At a fundamental level this erodes trust in the agency. Applicants can no longer count on planned funding opportunities to actually materialize. This is especially problematic for early career scientists who need to plan well in advance to sustain their career training, and they often have strict deadlines on their institutional financial support. This is why in the past, before the current administration, NIH institutes carefully planned the publication timing of all new training and career mechanism NOFOs to avoid gaps in the solicitation pipeline. The problem we are seeing today with the funding solicitation system has never existed before; it is a product of political interference.
MDG: Elizabeth’s account of the OMB review process explains my data. The NIA website (screenshot below) now recommends that candidates pursue the F31 instead of the F99. This is not an option for the non-citizen students the F99 was uniquely positioned to support. The F99 and DP5 are both programs created to promote innovation in research. Allowing both to lie in the forecast graveyard cuts directly against the stated goal of supporting young scientists. Why throw a wrench in their progress with empty forecasted promises?
Future Problem
MDG: While outlining this essay I asked BlueSky for help framing the argument.

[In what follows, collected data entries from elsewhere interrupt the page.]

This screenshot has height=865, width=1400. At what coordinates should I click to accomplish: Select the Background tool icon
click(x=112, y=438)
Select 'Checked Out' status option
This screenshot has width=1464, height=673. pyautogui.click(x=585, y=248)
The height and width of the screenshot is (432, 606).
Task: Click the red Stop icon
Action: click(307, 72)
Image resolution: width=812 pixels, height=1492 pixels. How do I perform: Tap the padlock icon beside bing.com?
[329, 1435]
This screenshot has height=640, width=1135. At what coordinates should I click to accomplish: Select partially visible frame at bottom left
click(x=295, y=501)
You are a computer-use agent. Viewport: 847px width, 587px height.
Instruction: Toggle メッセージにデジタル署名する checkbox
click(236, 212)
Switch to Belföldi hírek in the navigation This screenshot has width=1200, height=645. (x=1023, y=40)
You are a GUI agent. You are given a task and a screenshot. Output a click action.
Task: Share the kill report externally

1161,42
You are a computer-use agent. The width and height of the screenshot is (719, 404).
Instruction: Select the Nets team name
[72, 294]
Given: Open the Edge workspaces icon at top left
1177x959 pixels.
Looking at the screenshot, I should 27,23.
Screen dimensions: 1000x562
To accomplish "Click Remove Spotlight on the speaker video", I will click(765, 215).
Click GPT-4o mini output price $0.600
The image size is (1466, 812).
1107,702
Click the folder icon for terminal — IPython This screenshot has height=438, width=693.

The common themes of the feedback I got were: 1) The most urgent problems at NIH right now are the rate at which funding leaves the agency and the growing opacity of how selection decisions get made. 2) Without money there is no science to run experiments, hire people, and share your work.
I do not expect the former issue to resolve in the short term, since as Liz and I articulated throughout this article, the issue is manmade. Regarding the latter, administrations change and I am already thinking about what the NIH portfolio should look like under different leadership. A plan needs to exist before that window opens. I am planning a follow-up essay that will lay out a proposal to reallocate some of the new-award allotment from the F32 toward the K99, from the F31 toward the F99, and a portion of both toward the DP5. Early simulations suggest it is possible to direct more dollars toward investigators at the earliest, least stable points in their careers without growing the total budget. A growing budget would let us do both. Within current constraints, reallocation is the lever available.
Footnote:
i. I did not include the K22 award in my analysis, it is an award that is meant to be applied to in the post-doctoral years to launch someone’s career (similar to the DP5). The K22 is 3 years of funding and lower yearly direct costs than the DP5. NCI, NIAID, and NHLBI have offered K22s for 20+ years, NINDS, NIDCR, 10+, then NIA for 5+ (now with the opportunity indicating it will not be reissued in the future).